Accordant’s model is telephone-based. Registered nurses follow scripted assessment tools that include proactive patient monitoring and education to prevent adverse events. Specialized crisis management is provided to reduce the magnitude of events that do occur. When a patient is having a problem, the nurse will e-mail, fax, or call the patient’s physician.
For patients with multiple sclerosis, the nurses will assess any difficulty with urinary tract infections or bowel management. A patient doing well in that area will receive encouragement. A patient having problems will receive an intervention in cooperation with the physician.
"The patient becomes more sensitized to urinary tract infections, and there’s an opportunity to intervene with antibiotics more quickly," McIvor says. "We can eliminate a potentially unnecessary five-day hospital stay." A sample intervention for Parkinson’s patients is a safety assessment of the home environment to prevent falls. The company has in place a formal process to constantly review these interventions and protocols for changes needed based on new research.
Keep the information flowing
It’s not just the protocols that make Accordant’s program successful, it’s also the technology that makes certain no patient falls through the cracks. Accordant has invested in integrated telephone, fax, and Internet systems that allow real-time information transfer between Accordant and patients, physicians, medical advisors, and ancillary providers.
Their proprietary software system automatically generates interventions for patients, even while nurses are still on the phone with them. If a patient answers yes to a certain question, the system will automatically generate a letter or patient education piece to be sent to the patient or physician.
The system also allows predictive dialing of patient phone numbers, and patient’s files pop up on the screen automatically so no time is wasted.
"I saw firsthand the frustrations of patients who wanted to get information in a way that respected them as a person," Schelhammer says. "This technology taps into patient empowerment. It gives patients options to communicate on their own time."

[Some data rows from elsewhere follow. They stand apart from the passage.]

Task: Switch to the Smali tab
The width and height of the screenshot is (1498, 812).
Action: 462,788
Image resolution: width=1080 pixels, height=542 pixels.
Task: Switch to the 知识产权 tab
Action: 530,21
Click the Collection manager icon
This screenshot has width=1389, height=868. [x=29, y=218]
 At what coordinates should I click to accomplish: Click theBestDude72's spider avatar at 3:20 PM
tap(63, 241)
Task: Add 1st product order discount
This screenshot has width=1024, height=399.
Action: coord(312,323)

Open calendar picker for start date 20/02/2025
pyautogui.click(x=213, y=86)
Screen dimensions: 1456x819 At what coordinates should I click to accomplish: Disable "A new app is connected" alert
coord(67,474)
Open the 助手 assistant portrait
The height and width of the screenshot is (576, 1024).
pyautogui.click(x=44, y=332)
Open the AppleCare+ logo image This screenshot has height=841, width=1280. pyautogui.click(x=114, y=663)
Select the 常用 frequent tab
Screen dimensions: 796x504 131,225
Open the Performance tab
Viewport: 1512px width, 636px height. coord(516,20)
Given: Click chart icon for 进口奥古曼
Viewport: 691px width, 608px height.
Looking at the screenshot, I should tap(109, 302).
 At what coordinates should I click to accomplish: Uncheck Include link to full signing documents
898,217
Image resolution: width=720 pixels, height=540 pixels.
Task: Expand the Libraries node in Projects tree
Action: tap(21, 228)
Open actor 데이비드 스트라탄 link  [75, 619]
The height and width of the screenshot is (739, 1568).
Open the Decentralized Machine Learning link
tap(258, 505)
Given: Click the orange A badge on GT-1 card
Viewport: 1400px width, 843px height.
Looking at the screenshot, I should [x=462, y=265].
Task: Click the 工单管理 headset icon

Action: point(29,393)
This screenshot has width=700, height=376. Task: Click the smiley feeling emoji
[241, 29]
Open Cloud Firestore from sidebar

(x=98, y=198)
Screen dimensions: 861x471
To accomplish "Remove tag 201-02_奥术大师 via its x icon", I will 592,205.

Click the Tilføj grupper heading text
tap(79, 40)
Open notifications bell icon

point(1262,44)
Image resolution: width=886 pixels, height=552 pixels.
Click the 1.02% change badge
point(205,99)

Benefits of Accordant’s technological investments include:
clinical decision support tools that incorporate artificial intelligence and decision-tree logic to enable more efficient patient assessments and systematic interventions; multidimensional data warehouse to integrate patient-reported clinical, functional, and paid claims data; Internet utilization to reach patients, providers, and payers with Web-enabled information; re-engineering of disease management workflow and resource management processes to accommodate new telecommunications and computing platforms.Accordant’s enrollment growth has resulted in the need for more staff and space. The company is doubling the size of its corporate headquarters and is increasing clinical and administrative staff by 474%.